123 Ga. 605 | Ga. | 1905

Cobb, J.

1. The bill of exceptions specified, as necessary to an understanding of the case, to be transmitted with the record, the affidavits of various persons; and the record contains numerous affidavits which it is claimed were used at the hearing. There is, however, nothing to identify these affidavits as having been so used. None of them are incorporated in the bill of exceptions or identified by the judge. Under such circumstances it is settled that this court can not consider the affidavits in determining the questions raised in the case. Sayer v. Brown, 119 Ga. 539 (1). As the judge granted the injunction prayed for, in passing upon the question whether he erred in so doing the allegations of the petition must be taken as true.

2. The order granting the injunction was as broad as were the prayers of the petition. - The first question to be determined is whether or not there is error in so much of the order as restrained the defendants from proceeding to build the crossing without the institution of condemnation proceedings or the making of any arrangement with the plaintiff for compensation. ■ This question may be briefly disposed of. The petition distinctly alleges that the plaintiff is the owner of the fee in the land over which the street is proposed to be extended, and that its title was acquired before the Town of Poulan was incorporated, the act of incorporation having been passed in 1899. Acts 1899, p. 265. This being so, it was not competent for the town to construct a street crossing over the land of the plaintiff without making provision for compensation for the damage thus inflicted upon it. Mayor of Savannah v. Shell Road Co., 88 Ga. 342, 95 Ga. 387; Atlantic R. Co. v. S. A. L. Ry., 116 Ga. 412; Ga. R. Co. v. Union Point, 119 Ga. 809, 815, and cit. The act of the defendants in endeavoring, against the consent of the plaintiff, and without instituting condemnation proceedings, to construct a street crossing over the company’s property was clearly illegal, *609and the judge properly granted an injunction to prevent the completion of such act.

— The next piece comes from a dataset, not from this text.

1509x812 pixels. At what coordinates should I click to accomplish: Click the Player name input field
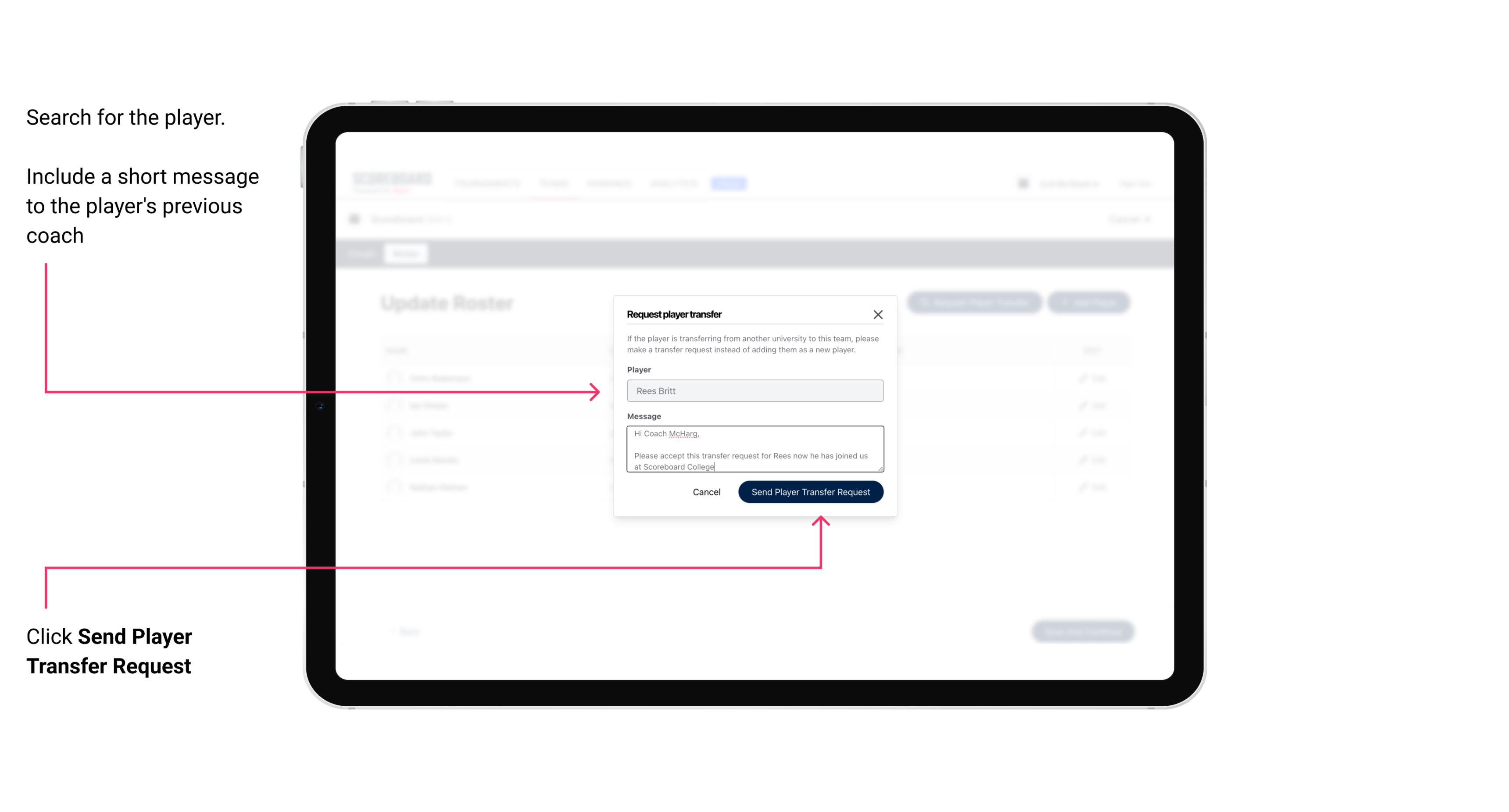pos(754,391)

3. A general authority to a municipality to lay out, widen, straighten, or change streets includes the power to construct a street crossing across a railroad track in the city. Trustees v. Atlanta, 93 Ga. 468; 1 Lewis on Eminent Dom. §266; Elliott on Roads & Streets, § 221; 2 Dill. Mun. Corp. (4th ed.) 689, note 1. This power can not, however, be exercised against the consent of the railroad company, unless the further power ■is given the municipality to condemn so much of the property of the company as may be necessary for such use. The -act of August 4, 1904, amending the charter of the Town of Poulan, was entitled “An act to amend the charter of the Town of Poulan, and for other purposes.” It was provided in section 2 of the act that the town council should “ have full and complete control of the streets and sidewalks, alleys and squares of the town, and shall have full power and authority to condemn property for the purpose of laying out new streets and alleys, and for widening, straightening, or grading, or in any way changing the street lines and sidewalks of said town.” The power thus conferred is certainly sufficiently broad to authorize the construction of a street crossing over the plaintiff’s property, if the act is not subject to some constitutional objection.

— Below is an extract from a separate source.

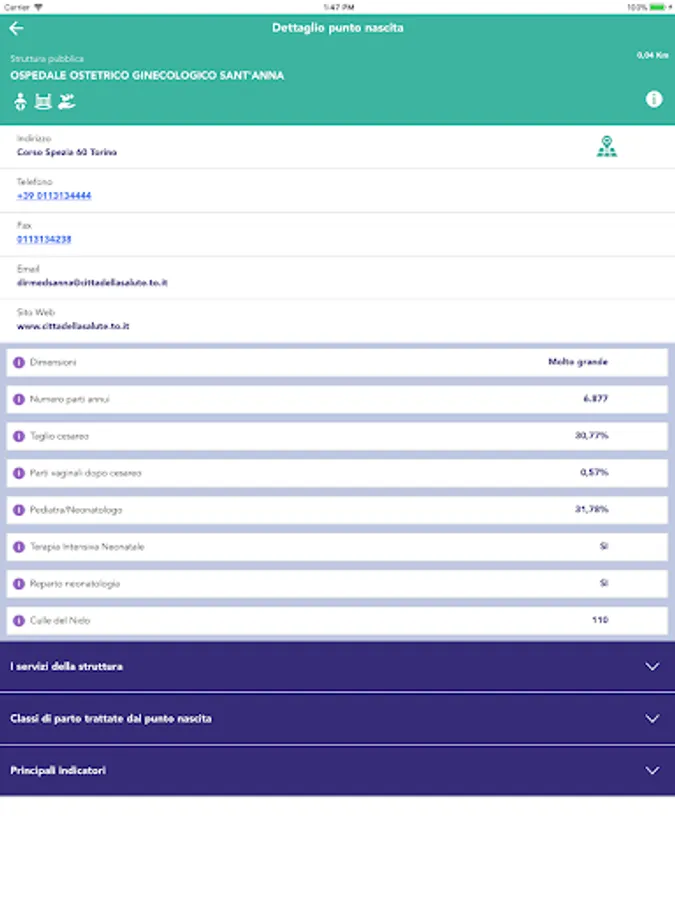Image resolution: width=675 pixels, height=900 pixels.
Task: Open map location pin icon
Action: [606, 147]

4. The objection raised to the title of the act is without merit. An act to amend an act incorporating a named town is sufficiently broad to cover any enactment germane to the general subject of incorporating a town. Mayor of Macon v. Hughes, 110 Ga. 795 (1); Dallis v. Griffin, 117 Ga. 411, and cit.

A further objection was made that the act of 1904 was obnoxious to the constitutional provision (Civil Code, § 5779) prohibiting the passage of an amendatory law which merely refers to the title of the law to be amended. The title of the amending act refers to the charter of the Town of Poulan, and the first section of the act describes the act to be amended as “ an act incorporating the Town of Poulan, in the county of Worth, approved December 21, 1899.” This is a sufficient identification of the act sought to be amended. Welborne v. State, 114 Ga. 794 (7), 821.

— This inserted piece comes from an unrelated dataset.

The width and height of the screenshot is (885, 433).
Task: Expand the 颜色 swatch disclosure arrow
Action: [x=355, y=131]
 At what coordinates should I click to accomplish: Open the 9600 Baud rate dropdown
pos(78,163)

It is also insisted that the act is unconstitutional, because no method of ascertaining the damages is provided, and no provision *610is made that they shall be paid before the property is taken or damaged. When the State delegates to another the right to condemn property for a public use, and does not in the act delegating such power provide a method for its exercise', the general law of the State prescribing the procedure and the method of ascertaining the damages is by implication a part of the law delegating the power, and must be pursued when property of .another is sought to be taken or damaged. Marietta Chair Co. v. Henderson, 121 Ga. 399 (5). As the time when payment is to be made is not stated in the act, it is necessarily to be inferred that the General Assembly intended that the constitutional requirement that the damage should be first paid should be complied with.

o. It is next contended that it was not necessary to the welfare of the inhabitants of the Town of Poulan that the track of the railroad company should be crossed by a street at the"point where the crossing was proposed to be constructed. The general rule is that “ private property can not be taken for public use unless there is a necessity for such taking; for the taking of property when not at all necessary for a public purpose, or the taking of more property than is necessary for a given public purpose, is in effect a taking for private use.” Atlantic Railroad Co. v. Penny, 119 Ga. 481 (2). The State can determine the necessity for the taking, and the courts will not interfere. If the State delegates to a municipal corporation the right to judge of the necessity, the courts will not generally control its decision. Matthiessen Refining Co. v. Jersey City, 26 N. J. Eq. 247; Curry v. Trustees, 15 Ill. 320; Methodist Prot. Church v. Baltimore, 6 Gill, 391. A general grant of authority to control streets and sidewalks, and lay out, open, widen, etc., streets and sidewalks, does not vest in the municipal corporation the exclusive power to decide the question of necessity, but its decision is, under seme circumstances, subject to review by the courts. The decision of the question is, however, in the first instance vested in the municipal authorities, and is one addressed to their sound discretion. This discretion will only be controlled by the courts when there has been a palpable abuse of it; or, as intimated in one case, where “the case shows manifest injustice, oppression, and gross abuse of power.” Dunham v. Hyde Park, 75 Ill. 371. See also, on this'subject, 1 Smith’s Mod. Law Mun. Corp. §§701, *611702; 27 Am. & Eng. Enc. Law (2d ed.), 105 ; Elliott on Roads & Streets (2d ed.), §§ 189, 345; 2 Dill. Mun. Corp. (4th ed.), § 601. The allegations of the petition make a ease where the extension of the street will be greatly to the inconvenience of the plaintiff and possibly of little benefit to the inhabitants of the town. But these allegations do not present a case of such a palpable abuse of discretion that a court of equity ought to interfere by injunction to prevent its exercise.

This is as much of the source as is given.